シリコンバレーのスタートアップは、平均的に、

  • シードラウンドで約20%程度
  • シリーズAで約33%程度

の株が希薄化します。従って、E2ビザでいると、シリーズAが出来ないのです。(シリーズAをやると、自分自身がアメリカに居られなくなる。)

 

そして、僕が最近、某・移民弁護士から聞いた話だと、シリーズAに行く前でも場合によっては大変なことになる、という話です。それは、

  1. E2(投資家)ビザでアメリカで働いていて、
  2. Convertible Notesで資金調達していて、
  3. まだConvertはしてないが、Convertすると日本人の持分が50%が割ることが分かっている

というケースです。この場合、移民局の監査で一発でアメリカ退場になるケースが発生した、とのことです。

 

例えば、凄く単純化すると、創業者が日本人で最初100%株を持っていて、(日本人以外から)$5Mのcapで$3M調達していると、このConvertible NotesがConvertすると、創業者の株は自動的に50%以下になるわけです。(Aラウンドがあろうがなかろうが、どうやってConvertしても、50%以上になります。)

 

この場合、実際にConvertしたかどうか(株が顕在化しているかどうか)に関わらず、移民局はアウト(E2の資格が無い)という判定をするようです。つまり、即刻国外追放です。

 

なので、コンサバで賢明な弁護士は、E2の場合は、Convertible Notesを勧めません。というか、ビザ申請前にConvertすることを勧めます。「Convertした後でも、日本人が50%以上です」と言えるようにするためです。

 

というか、僕、これに引っかかる会社を少なくても3社は知っていて、皆、移民局に見つからないようにと祈るしかありません。違法状態だけど、監査かビザ更新までは分からない、という奴です。

 

少なくても次回のビザ更新時にアウトになりますが、それまでに永住権取るというのも時間的には現実的でないので、悩ましいですね。

 

更に問題なのは、アメリカの弁護士というのは、結構いい加減です。弁護士によっては、convertすると創業者が50%割ると分かっていても、1) convertしなければ大丈夫(従って、notesをずっと延長しまくればいい)、2) E2は5年なので、5年以内に永住権申請するとか、他のビザにするとか考えればいいw(そして、実際には5年フルでもらえずに2年しか貰えないとか)とか、後先考えずにいろいろ言う人がいます。弁護士も商売なので、目の前の案件が欲しいのです。

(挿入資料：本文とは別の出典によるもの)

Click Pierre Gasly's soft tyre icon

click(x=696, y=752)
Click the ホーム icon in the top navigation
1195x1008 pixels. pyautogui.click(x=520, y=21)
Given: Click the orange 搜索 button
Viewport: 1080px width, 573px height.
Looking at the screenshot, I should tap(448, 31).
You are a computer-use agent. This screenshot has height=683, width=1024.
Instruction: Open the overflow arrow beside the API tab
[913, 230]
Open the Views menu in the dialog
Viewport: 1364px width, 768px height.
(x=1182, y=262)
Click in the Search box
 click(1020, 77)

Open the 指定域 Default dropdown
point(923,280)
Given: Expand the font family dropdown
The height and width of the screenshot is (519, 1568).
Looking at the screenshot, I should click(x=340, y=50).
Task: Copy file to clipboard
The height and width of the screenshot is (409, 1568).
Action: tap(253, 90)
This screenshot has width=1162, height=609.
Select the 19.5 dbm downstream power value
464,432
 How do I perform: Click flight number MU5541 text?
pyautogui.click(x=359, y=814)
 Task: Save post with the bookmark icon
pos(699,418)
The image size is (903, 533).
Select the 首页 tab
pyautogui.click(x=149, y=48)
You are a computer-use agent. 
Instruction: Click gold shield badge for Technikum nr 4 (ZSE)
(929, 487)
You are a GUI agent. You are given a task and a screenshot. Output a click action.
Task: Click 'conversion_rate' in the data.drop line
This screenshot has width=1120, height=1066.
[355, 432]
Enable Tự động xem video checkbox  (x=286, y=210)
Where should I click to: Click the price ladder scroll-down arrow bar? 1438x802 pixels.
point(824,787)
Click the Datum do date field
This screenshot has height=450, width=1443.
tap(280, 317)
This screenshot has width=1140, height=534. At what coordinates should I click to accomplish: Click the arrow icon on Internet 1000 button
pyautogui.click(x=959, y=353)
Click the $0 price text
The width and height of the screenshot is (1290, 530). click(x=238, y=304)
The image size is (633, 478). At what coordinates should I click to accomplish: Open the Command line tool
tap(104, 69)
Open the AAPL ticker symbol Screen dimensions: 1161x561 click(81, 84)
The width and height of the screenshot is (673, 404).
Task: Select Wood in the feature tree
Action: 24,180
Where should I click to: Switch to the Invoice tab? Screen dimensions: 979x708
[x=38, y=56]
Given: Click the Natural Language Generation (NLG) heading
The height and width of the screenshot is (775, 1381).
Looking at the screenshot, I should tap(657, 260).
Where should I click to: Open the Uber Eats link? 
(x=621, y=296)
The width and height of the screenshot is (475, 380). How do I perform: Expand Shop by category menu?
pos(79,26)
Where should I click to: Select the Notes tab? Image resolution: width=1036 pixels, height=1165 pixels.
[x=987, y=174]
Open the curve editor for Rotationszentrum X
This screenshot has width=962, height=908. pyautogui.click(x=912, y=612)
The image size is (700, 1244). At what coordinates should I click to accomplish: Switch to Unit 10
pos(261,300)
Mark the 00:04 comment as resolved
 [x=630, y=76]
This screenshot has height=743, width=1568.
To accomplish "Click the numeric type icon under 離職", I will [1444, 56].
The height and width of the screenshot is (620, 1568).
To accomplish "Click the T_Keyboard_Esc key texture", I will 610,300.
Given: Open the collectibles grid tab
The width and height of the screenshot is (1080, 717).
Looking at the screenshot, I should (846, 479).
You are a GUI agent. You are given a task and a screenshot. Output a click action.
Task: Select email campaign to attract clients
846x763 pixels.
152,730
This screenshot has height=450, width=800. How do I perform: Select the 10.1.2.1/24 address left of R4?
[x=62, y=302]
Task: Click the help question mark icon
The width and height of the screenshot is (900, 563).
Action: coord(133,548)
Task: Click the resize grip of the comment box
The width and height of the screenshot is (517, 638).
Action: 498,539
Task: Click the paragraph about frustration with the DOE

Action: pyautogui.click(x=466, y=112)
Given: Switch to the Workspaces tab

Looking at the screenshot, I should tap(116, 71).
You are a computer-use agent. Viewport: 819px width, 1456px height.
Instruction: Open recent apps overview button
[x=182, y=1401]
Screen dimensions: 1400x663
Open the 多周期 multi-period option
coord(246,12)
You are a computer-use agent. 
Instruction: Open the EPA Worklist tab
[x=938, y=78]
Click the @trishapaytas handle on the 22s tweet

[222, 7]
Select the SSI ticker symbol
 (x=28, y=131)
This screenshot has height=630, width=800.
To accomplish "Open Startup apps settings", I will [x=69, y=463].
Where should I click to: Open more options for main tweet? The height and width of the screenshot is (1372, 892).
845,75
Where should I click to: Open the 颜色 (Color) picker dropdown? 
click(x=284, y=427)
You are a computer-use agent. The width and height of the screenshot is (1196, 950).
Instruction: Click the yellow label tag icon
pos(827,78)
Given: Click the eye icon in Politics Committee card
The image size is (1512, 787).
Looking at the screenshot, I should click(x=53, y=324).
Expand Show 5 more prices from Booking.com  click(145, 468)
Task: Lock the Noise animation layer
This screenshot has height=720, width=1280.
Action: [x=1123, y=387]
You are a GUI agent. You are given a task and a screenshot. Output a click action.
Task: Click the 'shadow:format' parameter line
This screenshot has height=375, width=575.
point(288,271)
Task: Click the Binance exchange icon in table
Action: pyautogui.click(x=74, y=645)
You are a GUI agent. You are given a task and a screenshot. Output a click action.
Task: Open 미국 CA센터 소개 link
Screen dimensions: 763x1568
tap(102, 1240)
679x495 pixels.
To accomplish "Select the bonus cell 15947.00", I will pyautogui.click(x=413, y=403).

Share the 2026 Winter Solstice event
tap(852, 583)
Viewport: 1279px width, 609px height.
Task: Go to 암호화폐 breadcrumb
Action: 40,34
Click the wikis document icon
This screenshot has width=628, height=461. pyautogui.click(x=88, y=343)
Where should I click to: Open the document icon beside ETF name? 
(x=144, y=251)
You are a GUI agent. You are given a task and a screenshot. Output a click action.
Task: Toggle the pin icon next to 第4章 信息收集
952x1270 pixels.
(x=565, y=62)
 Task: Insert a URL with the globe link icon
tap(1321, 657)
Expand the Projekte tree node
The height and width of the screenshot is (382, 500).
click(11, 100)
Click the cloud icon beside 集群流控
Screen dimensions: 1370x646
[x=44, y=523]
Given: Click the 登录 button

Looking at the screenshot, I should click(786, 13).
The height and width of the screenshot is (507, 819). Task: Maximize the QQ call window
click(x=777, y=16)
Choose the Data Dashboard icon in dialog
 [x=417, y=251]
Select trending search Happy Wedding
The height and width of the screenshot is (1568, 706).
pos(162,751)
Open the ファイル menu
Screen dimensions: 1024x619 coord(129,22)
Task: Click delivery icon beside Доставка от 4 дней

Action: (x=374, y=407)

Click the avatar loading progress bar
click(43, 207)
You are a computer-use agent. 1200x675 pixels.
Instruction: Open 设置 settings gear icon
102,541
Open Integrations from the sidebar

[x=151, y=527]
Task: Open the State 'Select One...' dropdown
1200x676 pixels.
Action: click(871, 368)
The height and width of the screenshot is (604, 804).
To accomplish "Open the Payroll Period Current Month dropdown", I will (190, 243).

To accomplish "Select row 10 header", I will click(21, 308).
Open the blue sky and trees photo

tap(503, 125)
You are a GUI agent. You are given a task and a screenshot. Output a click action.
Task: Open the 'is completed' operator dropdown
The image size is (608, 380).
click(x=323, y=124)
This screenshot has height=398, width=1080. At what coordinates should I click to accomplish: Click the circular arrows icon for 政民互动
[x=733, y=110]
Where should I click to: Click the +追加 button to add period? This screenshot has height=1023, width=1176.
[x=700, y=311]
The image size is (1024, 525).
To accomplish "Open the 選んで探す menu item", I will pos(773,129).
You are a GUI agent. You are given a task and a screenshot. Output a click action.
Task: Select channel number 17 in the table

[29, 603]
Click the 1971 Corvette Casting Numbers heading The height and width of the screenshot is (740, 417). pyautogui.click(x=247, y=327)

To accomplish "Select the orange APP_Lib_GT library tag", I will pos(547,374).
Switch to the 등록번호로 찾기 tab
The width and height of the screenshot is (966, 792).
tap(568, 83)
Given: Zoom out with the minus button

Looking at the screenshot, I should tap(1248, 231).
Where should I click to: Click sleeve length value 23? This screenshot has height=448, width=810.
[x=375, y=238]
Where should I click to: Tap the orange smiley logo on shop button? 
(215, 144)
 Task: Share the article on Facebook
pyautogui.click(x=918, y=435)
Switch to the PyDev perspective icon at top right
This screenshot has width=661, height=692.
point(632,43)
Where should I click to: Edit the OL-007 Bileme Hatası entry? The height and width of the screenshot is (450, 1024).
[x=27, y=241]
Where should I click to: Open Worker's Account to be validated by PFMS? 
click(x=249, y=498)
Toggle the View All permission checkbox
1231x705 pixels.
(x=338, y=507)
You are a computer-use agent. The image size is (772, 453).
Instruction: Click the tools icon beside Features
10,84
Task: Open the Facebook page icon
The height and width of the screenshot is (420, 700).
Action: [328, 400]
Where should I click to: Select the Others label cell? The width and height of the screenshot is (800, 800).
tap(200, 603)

そして、E2ビザというのは、弁護士のフィーが高く取れるビザなので、弁護士はE2をものすごいオススメしてきます

皆さん、移民弁護士選びには十分注意してください。

 

 

簡単にフローチャートにまとめると、理系、あるいはMBA等の(初期のスタートアップに必要な分かりやすいスキルがある)人なら

  1. H1Bがタイミング的にあうなら、間違いなくH1B
  2. O1が可能ならO1
  3. L1が可能ならL1

というのがいいかと思います。この3つのビザは、グリーンカード申請もしやすいです。会社が起動に乗った時点で、すぐグリーンカードを申請しましょう。

 

文系の人(除くMBA)は大変です。H1BやO1はちょっと難しい場合が多いです。

  1. L1が可能ならL1
  2. それでダメなら仕方なくE2

ということになってしまうのですが、上述のように、創業者がE2でいるというのは、会社としてものすごいリスクです。投資家側から見ると、「自分が1/3のシェアを取ると、この創業者は母国に帰らねばならない」という状態になるので、普通、投資出来ません。

 

シリーズAも日本の投資家からやればいい、と言う人も居ますが、そんなんじゃ勝てませんね、グローバルな競争に。それなら最初から日本でやった方が良いかと思います。